What needs to be done>
Taking the line with "Image resolution: width=601" as the first and the line with "Screen dimensions: 706x1568" as the last, set down exactly every line in that range from the entries below, and no more.
===== Recorded data
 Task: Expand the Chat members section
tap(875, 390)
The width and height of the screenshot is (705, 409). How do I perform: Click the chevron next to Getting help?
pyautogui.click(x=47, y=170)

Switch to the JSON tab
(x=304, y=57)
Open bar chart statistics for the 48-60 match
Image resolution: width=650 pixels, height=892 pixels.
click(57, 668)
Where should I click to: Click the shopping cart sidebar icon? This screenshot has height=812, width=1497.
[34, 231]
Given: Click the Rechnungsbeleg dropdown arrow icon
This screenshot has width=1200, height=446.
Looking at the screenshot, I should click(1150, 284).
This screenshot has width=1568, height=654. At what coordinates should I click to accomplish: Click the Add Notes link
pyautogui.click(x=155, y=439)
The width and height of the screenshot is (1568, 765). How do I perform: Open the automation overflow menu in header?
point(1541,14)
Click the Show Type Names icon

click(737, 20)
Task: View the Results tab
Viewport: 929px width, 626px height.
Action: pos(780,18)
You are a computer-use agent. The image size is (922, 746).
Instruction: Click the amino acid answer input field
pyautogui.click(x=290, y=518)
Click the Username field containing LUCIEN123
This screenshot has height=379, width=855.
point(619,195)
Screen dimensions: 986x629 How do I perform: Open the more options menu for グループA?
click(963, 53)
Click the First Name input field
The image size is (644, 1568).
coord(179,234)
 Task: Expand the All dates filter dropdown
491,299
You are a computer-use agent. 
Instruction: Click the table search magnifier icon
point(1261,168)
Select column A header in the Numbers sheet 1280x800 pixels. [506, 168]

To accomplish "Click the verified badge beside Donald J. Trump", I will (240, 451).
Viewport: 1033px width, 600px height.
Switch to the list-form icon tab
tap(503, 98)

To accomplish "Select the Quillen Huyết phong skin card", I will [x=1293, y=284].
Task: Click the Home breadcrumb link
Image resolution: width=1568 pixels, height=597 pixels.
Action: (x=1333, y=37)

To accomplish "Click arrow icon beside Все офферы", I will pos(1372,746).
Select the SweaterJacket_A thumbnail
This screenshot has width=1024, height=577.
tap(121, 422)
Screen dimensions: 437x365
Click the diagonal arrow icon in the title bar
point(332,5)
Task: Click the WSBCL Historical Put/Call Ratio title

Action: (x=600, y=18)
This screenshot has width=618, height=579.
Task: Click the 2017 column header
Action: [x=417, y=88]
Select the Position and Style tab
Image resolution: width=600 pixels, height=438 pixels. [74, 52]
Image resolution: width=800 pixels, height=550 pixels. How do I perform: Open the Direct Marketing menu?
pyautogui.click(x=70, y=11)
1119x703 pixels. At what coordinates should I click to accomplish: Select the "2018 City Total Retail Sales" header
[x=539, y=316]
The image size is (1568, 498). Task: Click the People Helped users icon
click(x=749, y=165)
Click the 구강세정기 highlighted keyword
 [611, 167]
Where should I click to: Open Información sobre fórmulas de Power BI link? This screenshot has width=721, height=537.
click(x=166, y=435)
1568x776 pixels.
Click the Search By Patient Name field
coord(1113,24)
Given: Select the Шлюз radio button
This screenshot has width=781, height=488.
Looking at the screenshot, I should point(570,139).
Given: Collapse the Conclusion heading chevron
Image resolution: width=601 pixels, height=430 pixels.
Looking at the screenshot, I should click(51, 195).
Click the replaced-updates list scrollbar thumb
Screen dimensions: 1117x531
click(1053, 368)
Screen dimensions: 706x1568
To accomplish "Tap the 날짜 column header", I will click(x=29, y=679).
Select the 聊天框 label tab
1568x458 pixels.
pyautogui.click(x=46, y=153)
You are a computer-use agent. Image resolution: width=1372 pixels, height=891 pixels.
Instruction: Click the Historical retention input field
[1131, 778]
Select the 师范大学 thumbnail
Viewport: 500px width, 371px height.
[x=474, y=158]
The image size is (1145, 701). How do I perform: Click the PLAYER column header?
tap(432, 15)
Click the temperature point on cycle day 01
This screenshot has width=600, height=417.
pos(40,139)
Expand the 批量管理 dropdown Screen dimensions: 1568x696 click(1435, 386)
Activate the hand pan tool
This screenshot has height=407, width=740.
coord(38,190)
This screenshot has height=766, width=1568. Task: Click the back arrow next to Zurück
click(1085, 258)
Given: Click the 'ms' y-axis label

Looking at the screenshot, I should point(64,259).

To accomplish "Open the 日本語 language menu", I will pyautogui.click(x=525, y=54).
==========
Solution to this task>
Image resolution: width=601 pixels, height=430 pixels.
Looking at the screenshot, I should click(51, 195).
Click the replaced-updates list scrollbar thumb
Screen dimensions: 1117x531
click(1053, 368)
Screen dimensions: 706x1568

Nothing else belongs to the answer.